Smolinski’s work, "Gore-me/Stomp-me" is included in an exhibition of satirical works on paper, “Heads Will Roll”, February 20th to May 2, 2015, at Artspace in New Haven, Connecticut. Organized by Sarah Fritchey and Martha Willette Lewis, "Heads Will Roll", opens in tandem with the larger exhibit “Vertical Reach: Political Protest and the Militant Aesthetic Now”, an exhibition that explores the blurred relationship between political protest and creative practice. "Gore-me/Stomp-me" explores police-force militarization in such as incidents as the Ferguson, Missouri riots. Smolinski is a sessional instructor for the Department of Art.
“Unseen Beauty in Paradise”, an exhibition by Jean-Rene Leblanc, is on display at the Department of Art’s +15 exhibition space at the EPCOR Centre for Performing Arts.

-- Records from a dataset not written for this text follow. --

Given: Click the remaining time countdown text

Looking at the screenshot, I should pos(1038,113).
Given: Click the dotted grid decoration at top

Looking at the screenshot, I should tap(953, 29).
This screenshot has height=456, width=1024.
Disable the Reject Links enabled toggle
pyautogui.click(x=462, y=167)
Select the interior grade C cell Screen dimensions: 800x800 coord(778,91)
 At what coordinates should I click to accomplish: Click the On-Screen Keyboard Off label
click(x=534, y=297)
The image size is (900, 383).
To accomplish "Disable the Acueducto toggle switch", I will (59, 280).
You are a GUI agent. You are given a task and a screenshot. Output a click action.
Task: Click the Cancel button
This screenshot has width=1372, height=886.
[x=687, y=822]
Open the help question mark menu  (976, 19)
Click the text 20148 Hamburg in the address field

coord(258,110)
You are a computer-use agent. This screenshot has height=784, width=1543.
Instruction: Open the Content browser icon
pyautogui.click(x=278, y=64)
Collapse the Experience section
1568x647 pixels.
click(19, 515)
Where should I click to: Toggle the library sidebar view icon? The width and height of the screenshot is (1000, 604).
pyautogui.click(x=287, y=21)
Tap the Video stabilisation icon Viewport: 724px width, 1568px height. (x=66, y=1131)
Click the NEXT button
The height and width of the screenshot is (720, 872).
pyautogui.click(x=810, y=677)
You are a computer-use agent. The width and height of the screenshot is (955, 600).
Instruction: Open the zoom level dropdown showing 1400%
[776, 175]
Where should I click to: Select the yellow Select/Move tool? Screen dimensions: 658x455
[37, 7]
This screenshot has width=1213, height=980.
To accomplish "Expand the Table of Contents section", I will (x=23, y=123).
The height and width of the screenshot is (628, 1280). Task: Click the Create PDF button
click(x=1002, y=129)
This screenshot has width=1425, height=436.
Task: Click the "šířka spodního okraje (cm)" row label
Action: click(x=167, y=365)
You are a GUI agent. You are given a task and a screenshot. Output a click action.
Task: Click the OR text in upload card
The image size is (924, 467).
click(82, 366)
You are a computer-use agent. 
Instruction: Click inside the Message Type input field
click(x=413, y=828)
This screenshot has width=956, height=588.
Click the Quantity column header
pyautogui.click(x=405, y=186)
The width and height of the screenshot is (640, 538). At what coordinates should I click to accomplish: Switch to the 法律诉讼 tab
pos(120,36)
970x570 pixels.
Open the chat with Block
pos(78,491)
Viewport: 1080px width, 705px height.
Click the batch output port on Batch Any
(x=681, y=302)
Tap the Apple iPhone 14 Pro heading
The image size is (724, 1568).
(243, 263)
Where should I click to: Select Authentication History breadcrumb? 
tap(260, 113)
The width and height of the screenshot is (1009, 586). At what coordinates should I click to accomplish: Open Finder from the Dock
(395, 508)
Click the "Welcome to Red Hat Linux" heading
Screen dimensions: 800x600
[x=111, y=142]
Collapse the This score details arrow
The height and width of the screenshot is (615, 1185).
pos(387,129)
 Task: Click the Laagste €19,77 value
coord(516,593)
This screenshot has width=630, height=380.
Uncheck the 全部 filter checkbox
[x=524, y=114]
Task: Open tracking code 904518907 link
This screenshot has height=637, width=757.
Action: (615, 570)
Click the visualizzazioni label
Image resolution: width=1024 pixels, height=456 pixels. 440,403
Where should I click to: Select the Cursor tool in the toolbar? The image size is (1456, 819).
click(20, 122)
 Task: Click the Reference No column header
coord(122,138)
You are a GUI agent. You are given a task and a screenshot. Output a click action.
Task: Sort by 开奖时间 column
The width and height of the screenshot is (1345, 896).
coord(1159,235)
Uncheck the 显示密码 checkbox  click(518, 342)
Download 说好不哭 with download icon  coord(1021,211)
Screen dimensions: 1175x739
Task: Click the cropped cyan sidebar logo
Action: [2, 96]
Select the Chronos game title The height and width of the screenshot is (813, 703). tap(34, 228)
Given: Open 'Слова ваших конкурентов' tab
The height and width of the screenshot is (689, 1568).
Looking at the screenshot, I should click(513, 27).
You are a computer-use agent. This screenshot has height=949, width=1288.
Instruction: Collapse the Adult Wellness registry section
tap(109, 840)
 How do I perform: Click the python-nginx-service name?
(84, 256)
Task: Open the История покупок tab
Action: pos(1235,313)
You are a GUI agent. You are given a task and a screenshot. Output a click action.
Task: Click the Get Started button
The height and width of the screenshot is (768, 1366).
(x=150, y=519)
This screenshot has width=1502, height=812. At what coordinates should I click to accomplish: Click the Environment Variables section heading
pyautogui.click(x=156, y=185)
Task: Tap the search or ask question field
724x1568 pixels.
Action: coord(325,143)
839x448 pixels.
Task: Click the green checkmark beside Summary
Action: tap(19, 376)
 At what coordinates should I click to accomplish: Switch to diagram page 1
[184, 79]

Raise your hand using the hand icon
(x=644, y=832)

Leblanc’s digital infrared images of Hawaii examine new ways of looking at the world by revealing what the human eye is incapable of seeing. Leblanc is an Associate Professor of digital art/photography in the Department of Art.
“Faces Among Us…”, an exhibit by Masters of Fine Art student, Kevin Mellis, opens at ArtPoint Gallery & Studios Society today, December 5th. “Faces Among Us…” runs until December 20th (ArtPoint is located at 1139 Adelaide Street S.E).
Moheb suspends a series of Chine-colle lithographs based on memory and place. She writes: "I focus on my experiences growing up in Iran... by re-living them I re-represent the essence of my memories in the way that (I hope) viewers can also part take of the works. In the last farewell, hanging feet and a Persian poem have been presented in different compositions. The poet addresses the infidelity in the relationship by leaving everything behind in simple and yet complicated death. The poetic words... are becoming branches of a larger memory of tree, which contains our body and mind. In Islamic belief the fig tree contains the fruits of heaven; it is also mentioned in holy Quran. Here the cultural symbol implies a beginning and an end to me, and the symbol is depicted to represent the idea of heaven. A Persian miniature and a delicate rosary appear in the work, which are cultural and personal objects of mine".
Moheb says that Islamic literature and history become the social cultural aesthetic living on and conforming our way of thinking and relating to others. And the question is where an individual memory begins in such a complicated collective social memory space?